Items from a data source:
++++
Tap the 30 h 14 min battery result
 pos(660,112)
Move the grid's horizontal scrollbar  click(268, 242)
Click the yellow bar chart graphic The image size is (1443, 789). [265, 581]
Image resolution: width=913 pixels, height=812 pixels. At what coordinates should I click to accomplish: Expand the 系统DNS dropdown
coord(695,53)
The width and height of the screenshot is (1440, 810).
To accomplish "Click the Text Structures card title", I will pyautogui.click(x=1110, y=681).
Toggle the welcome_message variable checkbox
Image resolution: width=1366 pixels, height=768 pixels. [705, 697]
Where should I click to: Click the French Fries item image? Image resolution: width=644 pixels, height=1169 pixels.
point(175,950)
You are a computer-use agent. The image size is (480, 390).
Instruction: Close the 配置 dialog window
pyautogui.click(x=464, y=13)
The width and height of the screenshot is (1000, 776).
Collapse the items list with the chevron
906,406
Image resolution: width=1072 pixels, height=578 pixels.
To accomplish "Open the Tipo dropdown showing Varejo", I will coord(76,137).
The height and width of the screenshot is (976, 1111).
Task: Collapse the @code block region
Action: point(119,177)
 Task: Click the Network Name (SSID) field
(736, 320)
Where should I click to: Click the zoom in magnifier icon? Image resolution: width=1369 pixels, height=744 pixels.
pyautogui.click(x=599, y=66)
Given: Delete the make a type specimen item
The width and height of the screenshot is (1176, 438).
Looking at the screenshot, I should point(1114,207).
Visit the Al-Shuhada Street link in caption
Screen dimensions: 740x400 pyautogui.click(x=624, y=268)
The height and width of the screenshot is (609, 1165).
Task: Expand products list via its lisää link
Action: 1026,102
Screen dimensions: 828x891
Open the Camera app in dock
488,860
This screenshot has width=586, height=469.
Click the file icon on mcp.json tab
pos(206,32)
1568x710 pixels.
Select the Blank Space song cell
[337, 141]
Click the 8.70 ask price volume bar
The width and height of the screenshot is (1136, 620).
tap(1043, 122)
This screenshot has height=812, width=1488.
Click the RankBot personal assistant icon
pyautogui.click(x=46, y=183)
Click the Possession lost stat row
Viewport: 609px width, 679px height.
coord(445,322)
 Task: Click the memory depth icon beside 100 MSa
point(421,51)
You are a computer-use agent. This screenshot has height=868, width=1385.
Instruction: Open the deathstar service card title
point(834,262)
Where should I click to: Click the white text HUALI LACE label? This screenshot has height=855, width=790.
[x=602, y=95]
++++
The task: Please write out only the lines from the one containing "Task: Click the memory" to the end of the records above, exactly, both ends included.

Final answer:
 Task: Click the memory depth icon beside 100 MSa
point(421,51)
You are a computer-use agent. This screenshot has height=868, width=1385.
Instruction: Open the deathstar service card title
point(834,262)
Where should I click to: Click the white text HUALI LACE label? This screenshot has height=855, width=790.
[x=602, y=95]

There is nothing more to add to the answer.